━━ Extrait cité

J'ai peu d'éléments sur les fumiers mais j'ai participé à une étude sur les boues de stations d'épuration issues de milieux urbains : nous y retrouvions des résidus de pesticides. Certains pesticides ont aussi des usages biocides, ce qui peut contribuer à l'explication, mais on peut effectivement considérer que des produits résiduels organiques apportent au sol des résidus de contaminants, notamment de pesticides.
Les plantes métabolisent les pesticides, mais de façon différente. Dans cette même étude, on a trouvé dans des radis des produits de transformation relativement toxiques. Il y a donc bien des transferts dans les réseaux trophiques, de résidus chimiques mais aussi de matériel biologique. On retrouve par exemple les mêmes gènes de résistance à des fongicides dans le sol, dans des bulbes de tulipes et dans les poumons de certains patients immunodéprimés. Mais les mécanismes scientifiques derrière ces phénomènes sont mal connus.

━━━━
━━ Liste des données

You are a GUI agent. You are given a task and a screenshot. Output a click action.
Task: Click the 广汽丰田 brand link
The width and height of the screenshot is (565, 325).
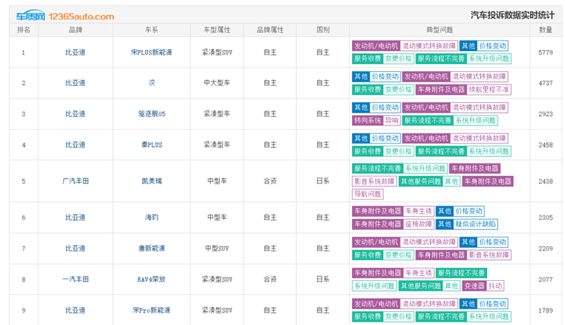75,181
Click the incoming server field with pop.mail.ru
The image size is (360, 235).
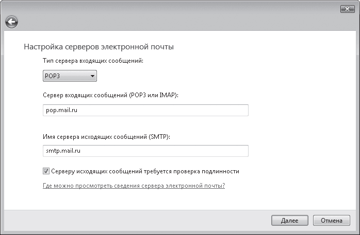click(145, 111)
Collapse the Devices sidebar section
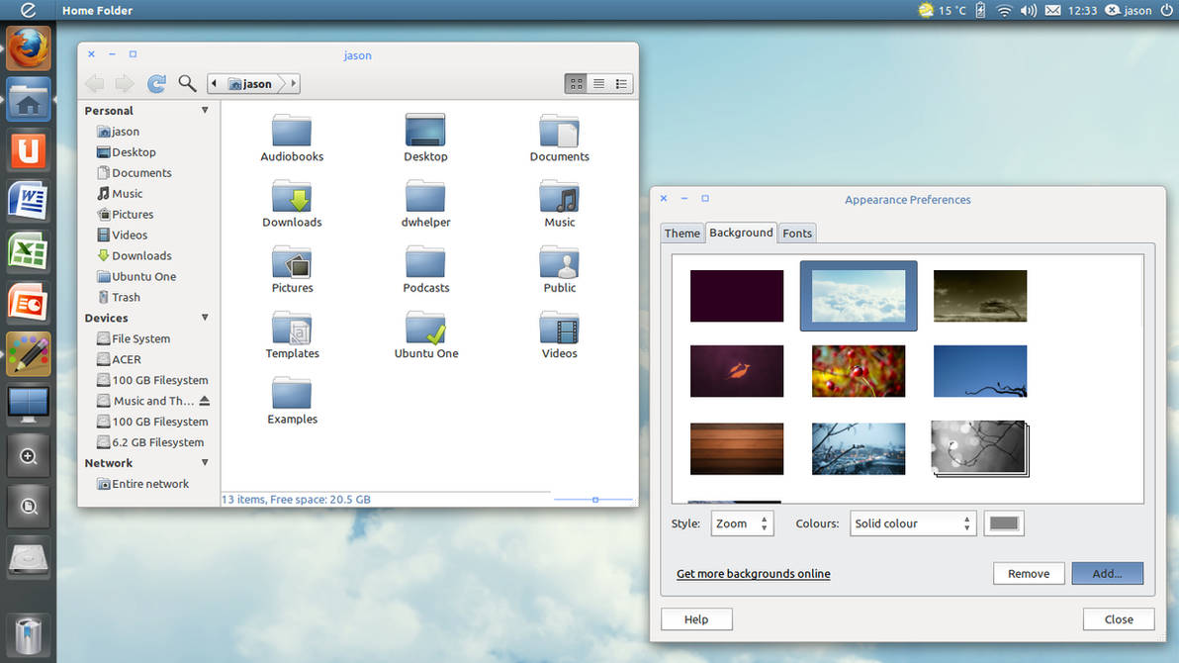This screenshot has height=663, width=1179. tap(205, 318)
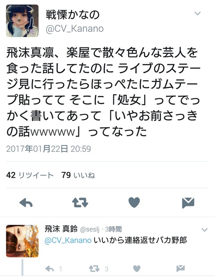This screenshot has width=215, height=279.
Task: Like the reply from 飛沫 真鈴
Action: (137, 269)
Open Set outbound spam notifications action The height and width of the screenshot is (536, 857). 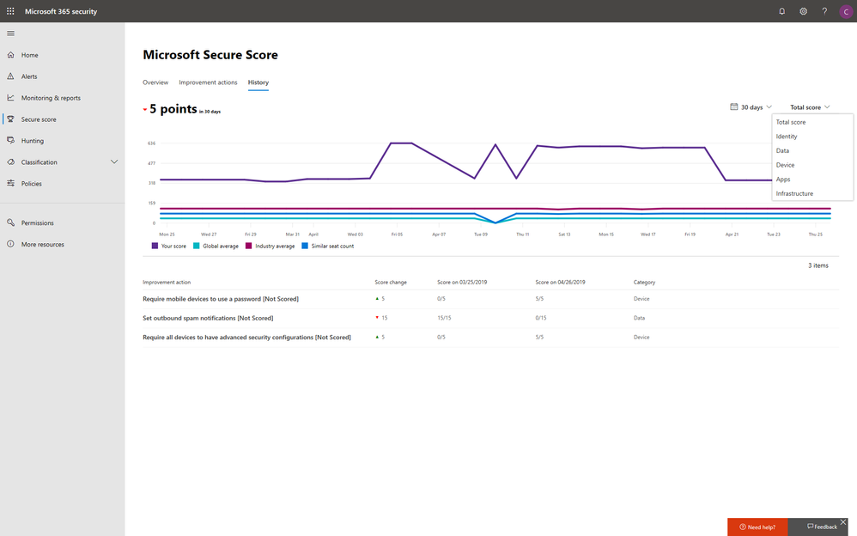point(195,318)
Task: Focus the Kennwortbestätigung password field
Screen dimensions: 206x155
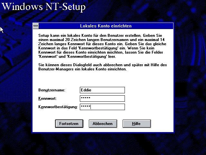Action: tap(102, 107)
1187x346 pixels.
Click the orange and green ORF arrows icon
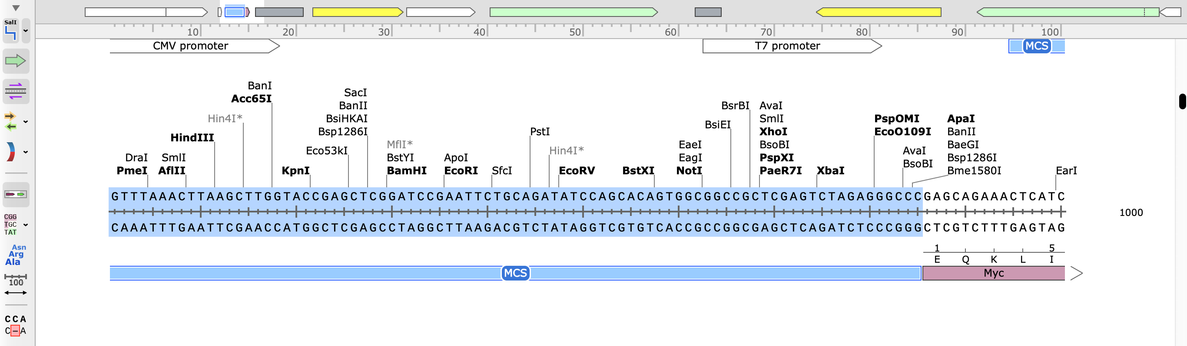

━━━━

Consignes de l'exercice —
- a) Indiquez si chacune des affirmations suivantes concorde avec l'extrait sur les résidus de pesticides, en répondant par oui ou par non et en citant textuellement les mots décisifs : (i) des produits de transformation relativement toxiques ont été trouvés dans des radis ; (ii) les mécanismes scientifiques derrière ces phénomènes sont bien connus ; (iii) les boues de stations d'épuration étudiées provenaient de milieux ruraux.
- b) Répondez aux questions suivantes à partir de l'extrait sur les résidus de pesticides :
(i) Quels autres usages certains pesticides ont-ils ?
(ii) Que font les plantes des pesticides ?
(iii) Où retrouve-t-on les mêmes gènes de résistance à des fongicides ?

Réponses fournies —
- a)
(i) Oui : « on a trouvé dans des radis des produits de transformation relativement toxiques ».
(ii) Non : « les mécanismes scientifiques derrière ces phénomènes sont mal connus ».
(iii) Non : « boues de stations d'épuration issues de milieux urbains ».

- b)
(i) Des usages biocides.
(ii) Elles les métabolisent, mais de façon différente.
(iii) Dans le sol, dans des bulbes de tulipes et dans les poumons de certains patients immunodéprimés.